Hasta bien entrado el siglo XIX, el único resultado práctico de las investigaciones sobre la electricidad fue el pararrayos, inventado a mediados del siglo XVIII por Benjamin Franklin. Podemos decir que el pararrayos fue el primer artículo electrodoméstico.
Este panorama cambió hacia 1830. A partir de ese momento, y en menos de cincuenta años, aparecieron el telégrafo, el teléfono, la lámpara incandescente, el ferrocarril eléctrico y muchas de las aplicaciones que se desarrollaron y popularizaron en el siglo siguiente.
¿Por qué se inventaron tantas cosas en tan pocos años, luego de siglos casi sin avances prácticos? Todo se debió a una serie de experimentos muy parecidos realizados alrededor de 1820 por varios científicos en distintas partes del mundo: Michael Faraday en Inglaterra, André Ampere en Francia, Joseph Henry en Estados Unidos y Hans Christian Oersted en Dinamarca.
Estos experimentos tenían que ver con la relación entre la electricidad y el magnetismo. Ya se sabía que arrollando un alambre alrededor de una barra de hierro, y haciendo circular una corriente eléctrica por el alambre, la barra se convertía momentáneamente en un imán, en un electroimán. Entonces los científicos trataron de fabricar el dispositivo opuesto a este electroimán: de alguna manera se debería poder producir electricidad con el empleo de imanes.
Lo que se consiguió, como consecuencia de los experimentos de Faraday, Ampere, Henry y Oersted, fue producir electricidad moviendo un alambre en las inmediaciones de un imán. Es decir, no alcanza con juntar el alambre y el imán: hay que agregar movimiento. Y esto es el principio de funcionamiento del generador eléctrico: producir electricidad mediante el empleo de energía mecánica.
La invención del generador eléctrico fue muy importante porque, hasta ese momento, la única forma de disponer de electricidad era con baterías, como las inventadas por Volta. Y no había forma de obtenerla en grandes cantidades, como no fuera juntando muchas baterías llenando habitaciones enteras. Con electricidad abundante, hubo muchas cosas que hacer con ella.

▶ **Datos de localización en capturas de pantalla**:
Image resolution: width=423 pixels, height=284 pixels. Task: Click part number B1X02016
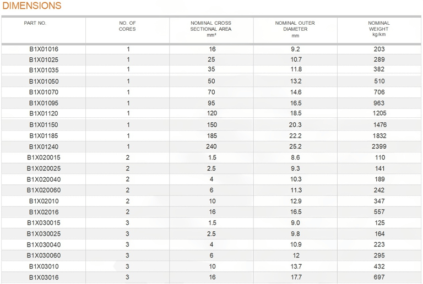click(44, 212)
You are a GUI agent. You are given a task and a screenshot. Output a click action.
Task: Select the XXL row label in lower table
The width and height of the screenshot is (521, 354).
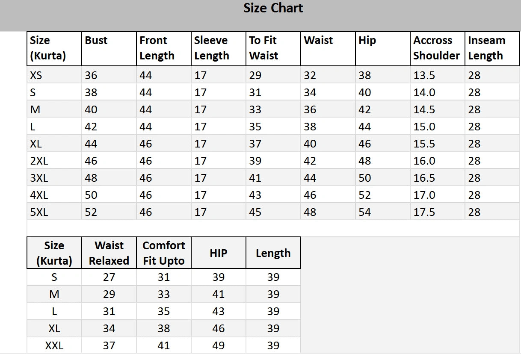(54, 346)
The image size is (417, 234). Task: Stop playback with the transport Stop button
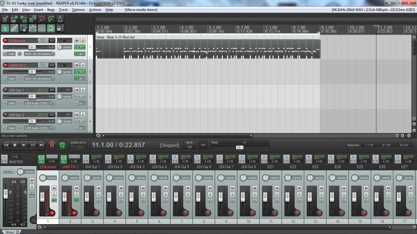coord(15,145)
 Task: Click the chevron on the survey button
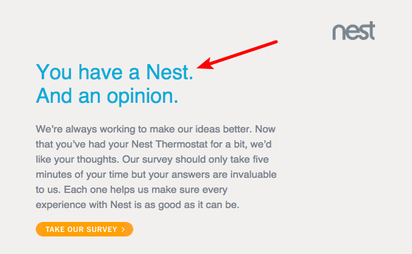point(123,230)
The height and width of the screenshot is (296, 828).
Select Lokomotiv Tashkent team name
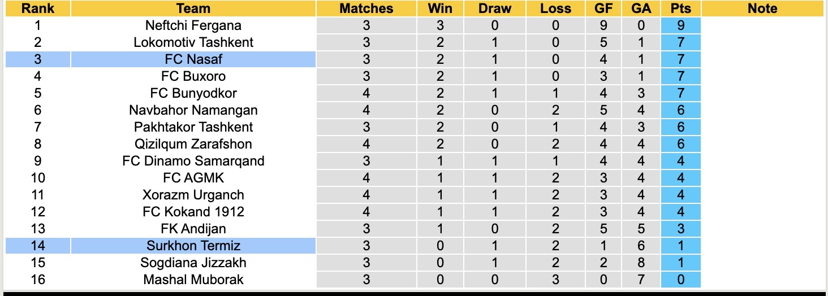click(x=193, y=42)
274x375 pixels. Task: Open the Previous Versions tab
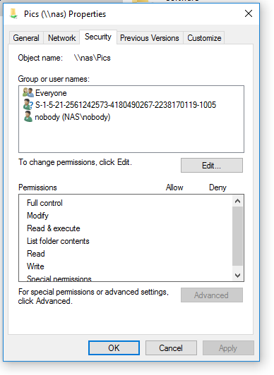(x=150, y=38)
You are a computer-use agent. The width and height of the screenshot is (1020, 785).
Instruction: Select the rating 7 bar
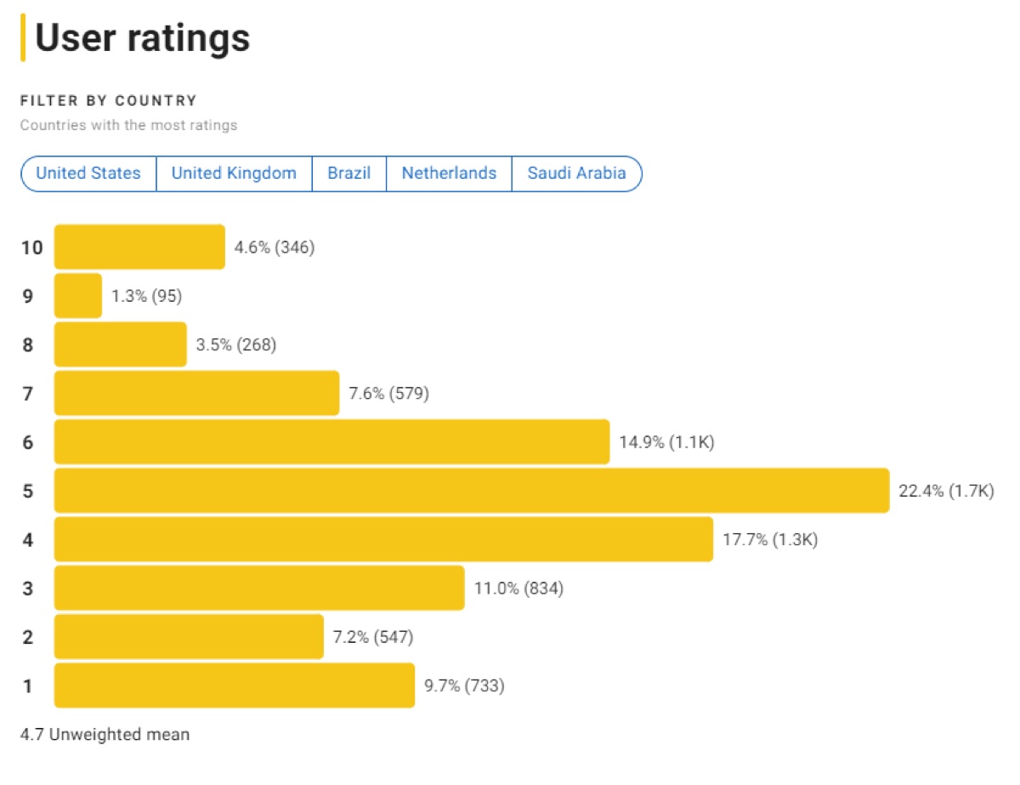pyautogui.click(x=196, y=393)
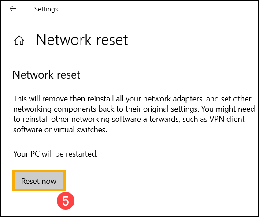Click the words 'network adapters' in description
This screenshot has height=217, width=259.
tap(173, 99)
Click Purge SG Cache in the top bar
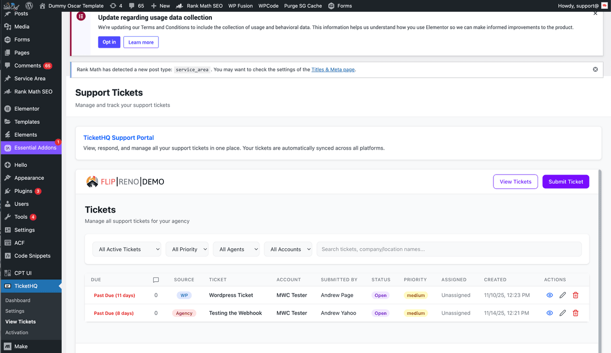This screenshot has height=353, width=611. tap(303, 6)
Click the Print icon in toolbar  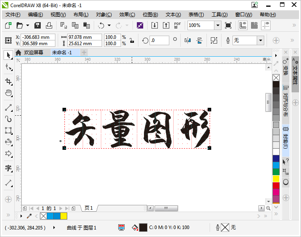tap(49, 25)
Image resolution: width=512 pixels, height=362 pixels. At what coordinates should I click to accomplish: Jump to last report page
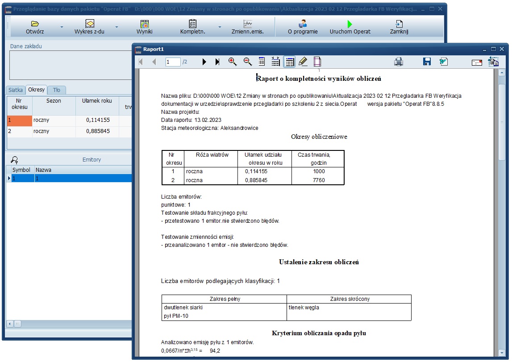pos(217,62)
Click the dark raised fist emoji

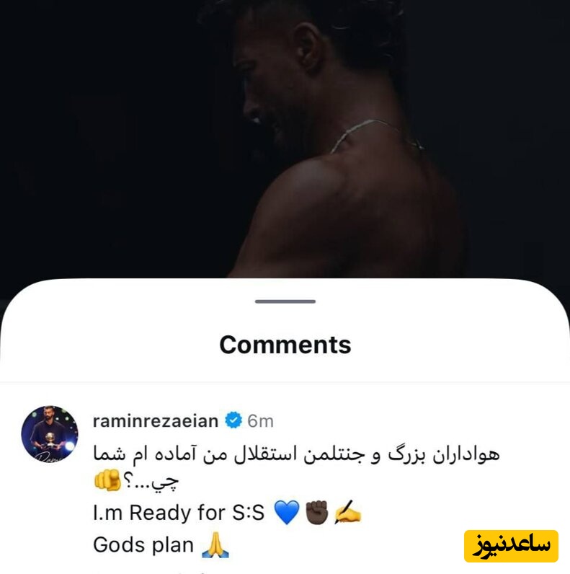317,512
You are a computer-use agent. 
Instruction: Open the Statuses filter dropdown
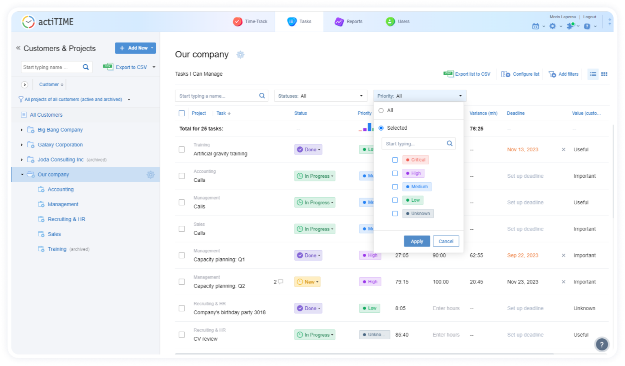coord(320,96)
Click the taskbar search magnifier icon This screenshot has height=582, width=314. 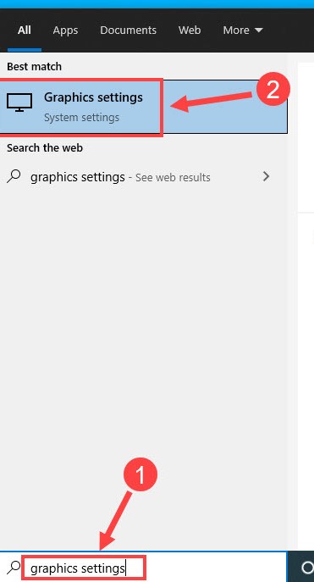click(14, 567)
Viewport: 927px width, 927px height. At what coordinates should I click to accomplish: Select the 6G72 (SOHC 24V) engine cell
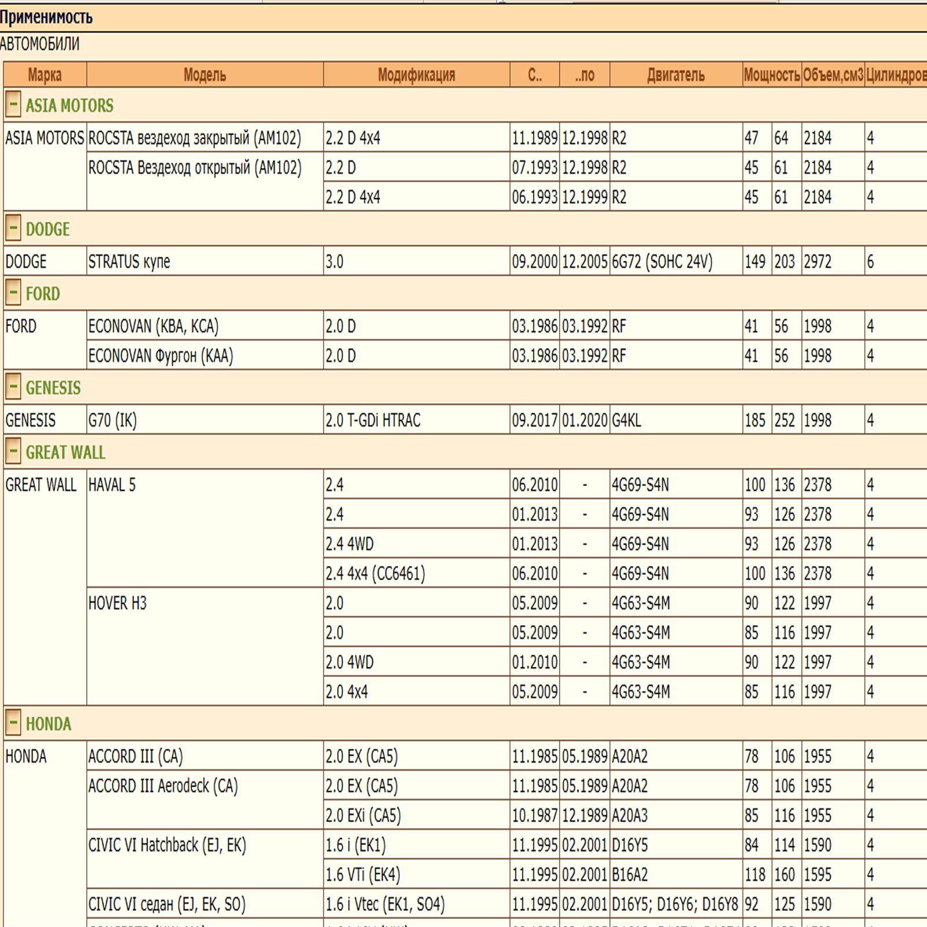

▶ **Tarea asignada A**:
Responde estas preguntas sobre el texto acerca de la historia de la electricidad:
(i) ¿Quién inventó el pararrayos y en qué época?
(ii) ¿Qué científico realizó sus experimentos en Dinamarca alrededor de 1820?
(iii) Antes de la invención del generador eléctrico, ¿cuál era la única forma de disponer de electricidad?
▶ **Tarea asignada B**: Prosigue el texto sobre la historia de la electricidad a partir de su última oración.
El listado no guarda relación con el texto sobre la historia de la electricidad.

▶ **Tu respuesta A**:
(i) Benjamin Franklin, a mediados del siglo XVIII.
(ii) Hans Christian Oersted.
(iii) Las baterías, como las inventadas por Volta.

▶ **Tu respuesta B**:
El funcionamiento del generador eléctrico también puede resumirse en una ecuación: magnetismo + movimiento = electricidad. Invirtiendo las cosas puede obtenerse magnetismo + electricidad = movimiento. Y ésta es una forma de describir un motor eléctrico. En cierta forma, un motor eléctrico es un generador al revés. Y viceversa. Tanto el motor como el generador son hijos de los experimentos de Faraday y sus colegas.
Con la electricidad abundante producida por los generadores y la posibilidad de mover máquinas con esa electricidad, comenzó la era de la electrotecnia, de las aplicaciones prácticas de la electricidad. Es lo que se llama la segunda revolución industrial (la primera fue la del vapor).
Sin embargo, al principio pocos imaginaron que los descubrimientos de Faraday y los demás iban a tener tantas consecuencias. Dicen que un funcionario del gobierno inglés, que presenció una demostración pública del experimento de Faraday con el imán y los alambres, le preguntó si todo eso servía para algo. Dicen que Faraday contestó: “Señor, en unos años usted estará pagando impuestos por esto”.
La anécdota tiene muchas variantes y se atribuye a diferentes personas. Así que tal vez no sea cierta. Pero estamos de acuerdo con que el pronóstico fue muy acertado.
En una carta fechada en Roma en 1847, Sarmiento le comenta al obispo de Cuyo su visita a las ruinas de Pompeya: “Lástima que no pueda aplicarse a las ciudades muertas de sofocación, como a los seres animados, el galvanismo, para hacer la tentativa de volver a la vida este cadáver guardado diecisiete siglos”.
La carta está en el libro Viajes por Europa, Africa y América.
Como en el prólogo de Mary Shelley, la palabra clave aquí es “galvanismo”. ¿Tal vez Sarmiento había leído Frankenstein? No lo sabemos pero, en cualquier caso, no podía ser ajeno a las ideas de su época, según las cuales muerte + electricidad = vida.